WHEN Hong Kong goes hunting for hi-tech corporations to set up in the territory, it wields the simple and straight arrow of free enterprise. Singapore uses a battle tank, bristling with weapons designed to hook its targets.
Tax incentives, grants, training schemes, innovation subsidies, land deals - all are brought to bear on potential investors in the republic. Singapore will even wheel out a government company, happy to enter into a joint venture, contributing to the costs and splitting the rewards.
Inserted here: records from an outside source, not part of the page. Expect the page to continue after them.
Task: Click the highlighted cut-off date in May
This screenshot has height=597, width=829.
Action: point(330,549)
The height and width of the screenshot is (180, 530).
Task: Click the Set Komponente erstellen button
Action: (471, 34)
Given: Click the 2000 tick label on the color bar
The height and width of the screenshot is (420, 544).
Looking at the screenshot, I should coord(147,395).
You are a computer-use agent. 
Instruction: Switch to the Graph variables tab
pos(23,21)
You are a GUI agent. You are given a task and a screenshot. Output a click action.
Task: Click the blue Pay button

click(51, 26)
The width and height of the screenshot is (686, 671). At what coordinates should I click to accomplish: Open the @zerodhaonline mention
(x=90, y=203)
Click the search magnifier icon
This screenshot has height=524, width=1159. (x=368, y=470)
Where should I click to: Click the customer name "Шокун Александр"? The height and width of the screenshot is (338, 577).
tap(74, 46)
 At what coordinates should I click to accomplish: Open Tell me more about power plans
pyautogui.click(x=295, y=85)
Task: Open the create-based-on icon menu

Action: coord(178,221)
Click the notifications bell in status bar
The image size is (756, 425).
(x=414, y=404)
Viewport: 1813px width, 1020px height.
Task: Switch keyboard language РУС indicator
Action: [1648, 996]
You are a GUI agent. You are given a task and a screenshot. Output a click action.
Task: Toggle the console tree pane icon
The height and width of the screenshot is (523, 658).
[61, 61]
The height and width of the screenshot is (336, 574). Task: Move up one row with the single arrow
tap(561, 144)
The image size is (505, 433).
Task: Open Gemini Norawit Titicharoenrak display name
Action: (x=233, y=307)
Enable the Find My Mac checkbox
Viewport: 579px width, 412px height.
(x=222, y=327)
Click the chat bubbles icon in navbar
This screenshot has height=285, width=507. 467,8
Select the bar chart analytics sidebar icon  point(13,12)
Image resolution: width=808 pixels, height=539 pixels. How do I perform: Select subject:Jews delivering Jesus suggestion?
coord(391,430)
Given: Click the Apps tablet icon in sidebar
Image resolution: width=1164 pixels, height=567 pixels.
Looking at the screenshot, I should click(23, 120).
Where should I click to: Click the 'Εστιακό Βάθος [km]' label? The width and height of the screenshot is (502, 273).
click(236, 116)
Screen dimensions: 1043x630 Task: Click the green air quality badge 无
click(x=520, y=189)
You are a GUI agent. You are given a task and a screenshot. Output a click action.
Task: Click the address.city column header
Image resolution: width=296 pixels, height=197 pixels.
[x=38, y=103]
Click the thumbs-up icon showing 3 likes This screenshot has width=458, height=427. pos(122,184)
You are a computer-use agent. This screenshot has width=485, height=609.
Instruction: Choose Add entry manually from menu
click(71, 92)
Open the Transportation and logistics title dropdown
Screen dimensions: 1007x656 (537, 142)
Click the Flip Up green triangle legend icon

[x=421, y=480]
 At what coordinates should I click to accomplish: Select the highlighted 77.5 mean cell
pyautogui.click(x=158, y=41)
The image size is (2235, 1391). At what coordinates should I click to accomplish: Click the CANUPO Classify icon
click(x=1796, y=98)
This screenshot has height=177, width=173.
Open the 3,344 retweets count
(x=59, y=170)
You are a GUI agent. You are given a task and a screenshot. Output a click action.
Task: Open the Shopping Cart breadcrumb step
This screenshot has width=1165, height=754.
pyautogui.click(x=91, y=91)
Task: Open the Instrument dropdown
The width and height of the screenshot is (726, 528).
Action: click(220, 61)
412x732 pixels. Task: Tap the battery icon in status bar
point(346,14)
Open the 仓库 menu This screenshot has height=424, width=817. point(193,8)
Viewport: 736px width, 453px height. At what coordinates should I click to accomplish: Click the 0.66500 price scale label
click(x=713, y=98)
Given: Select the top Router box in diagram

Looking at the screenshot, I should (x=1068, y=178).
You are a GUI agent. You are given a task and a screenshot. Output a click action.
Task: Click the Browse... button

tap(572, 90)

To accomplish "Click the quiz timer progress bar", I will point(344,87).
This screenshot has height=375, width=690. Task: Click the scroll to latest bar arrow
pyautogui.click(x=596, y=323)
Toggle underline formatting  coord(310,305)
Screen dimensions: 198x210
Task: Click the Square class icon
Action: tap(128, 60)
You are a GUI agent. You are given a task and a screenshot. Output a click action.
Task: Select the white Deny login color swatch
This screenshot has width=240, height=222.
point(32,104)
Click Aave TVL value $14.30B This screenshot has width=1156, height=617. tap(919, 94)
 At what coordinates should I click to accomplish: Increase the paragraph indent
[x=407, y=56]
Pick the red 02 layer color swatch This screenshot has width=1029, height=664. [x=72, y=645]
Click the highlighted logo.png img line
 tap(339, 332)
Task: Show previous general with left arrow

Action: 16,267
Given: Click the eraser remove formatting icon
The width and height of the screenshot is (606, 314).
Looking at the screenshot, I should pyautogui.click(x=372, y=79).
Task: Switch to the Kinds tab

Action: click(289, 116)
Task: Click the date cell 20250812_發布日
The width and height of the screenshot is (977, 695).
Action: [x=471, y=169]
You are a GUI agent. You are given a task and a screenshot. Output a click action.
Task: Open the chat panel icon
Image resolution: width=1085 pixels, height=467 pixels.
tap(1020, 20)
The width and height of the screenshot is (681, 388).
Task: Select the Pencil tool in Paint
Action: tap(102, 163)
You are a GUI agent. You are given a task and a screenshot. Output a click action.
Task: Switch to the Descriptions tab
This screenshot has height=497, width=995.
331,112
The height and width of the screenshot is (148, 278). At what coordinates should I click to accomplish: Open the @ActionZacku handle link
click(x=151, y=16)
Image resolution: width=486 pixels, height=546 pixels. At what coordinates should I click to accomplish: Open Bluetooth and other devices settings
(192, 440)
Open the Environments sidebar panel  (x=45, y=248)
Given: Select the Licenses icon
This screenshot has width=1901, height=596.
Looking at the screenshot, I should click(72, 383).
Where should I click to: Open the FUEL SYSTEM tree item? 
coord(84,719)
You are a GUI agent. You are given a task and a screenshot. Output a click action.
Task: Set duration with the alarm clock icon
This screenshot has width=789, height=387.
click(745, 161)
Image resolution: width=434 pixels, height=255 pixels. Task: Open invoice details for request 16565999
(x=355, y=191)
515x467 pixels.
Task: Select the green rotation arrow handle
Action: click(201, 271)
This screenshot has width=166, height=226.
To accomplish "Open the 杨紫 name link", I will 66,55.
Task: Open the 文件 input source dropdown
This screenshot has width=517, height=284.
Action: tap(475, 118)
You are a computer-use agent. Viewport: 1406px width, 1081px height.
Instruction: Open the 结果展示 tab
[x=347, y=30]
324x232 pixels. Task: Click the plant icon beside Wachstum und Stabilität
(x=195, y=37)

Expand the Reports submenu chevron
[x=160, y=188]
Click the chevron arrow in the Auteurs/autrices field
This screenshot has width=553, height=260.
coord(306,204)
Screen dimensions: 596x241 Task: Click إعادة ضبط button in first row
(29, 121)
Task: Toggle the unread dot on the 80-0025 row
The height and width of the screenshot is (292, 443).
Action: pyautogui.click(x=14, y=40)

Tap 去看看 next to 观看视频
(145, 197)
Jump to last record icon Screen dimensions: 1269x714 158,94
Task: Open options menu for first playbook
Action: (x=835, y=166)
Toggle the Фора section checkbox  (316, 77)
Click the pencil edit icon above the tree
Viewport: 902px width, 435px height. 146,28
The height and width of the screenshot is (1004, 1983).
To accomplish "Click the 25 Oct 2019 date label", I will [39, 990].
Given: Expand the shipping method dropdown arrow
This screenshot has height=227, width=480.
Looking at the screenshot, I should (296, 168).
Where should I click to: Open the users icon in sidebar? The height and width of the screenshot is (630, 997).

Hong Kong's system has obvious merits: according to Financial Secretary Donald Tsang Yam-kuen the territory's uncluttered system of low tax, no interference has given it the edge as a location for regional headquarters by foreign companies - he estimates the territory leads by three to one.
When it comes to electronics in general, and wafer plants in particular there is no doubt who leads in the manufacturing of the hi-tech basic building blocks of the data processing industry.
Motorola's decision to base a wafer fabrication plant in the territory leaves the score at Hong Kong 1, Singapore 5, with at least a further four in what will just be the next wave.
Even the territory's one success prompted a Singapore-based industry analyst to ask: 'Why would anyone want to put a wafer fab plant there?' In investment terms, the estimated HK$4 billion which Motorola plans to spend goes up against the current US$14 billion plus which the republic has already attracted, and it is only just warming up.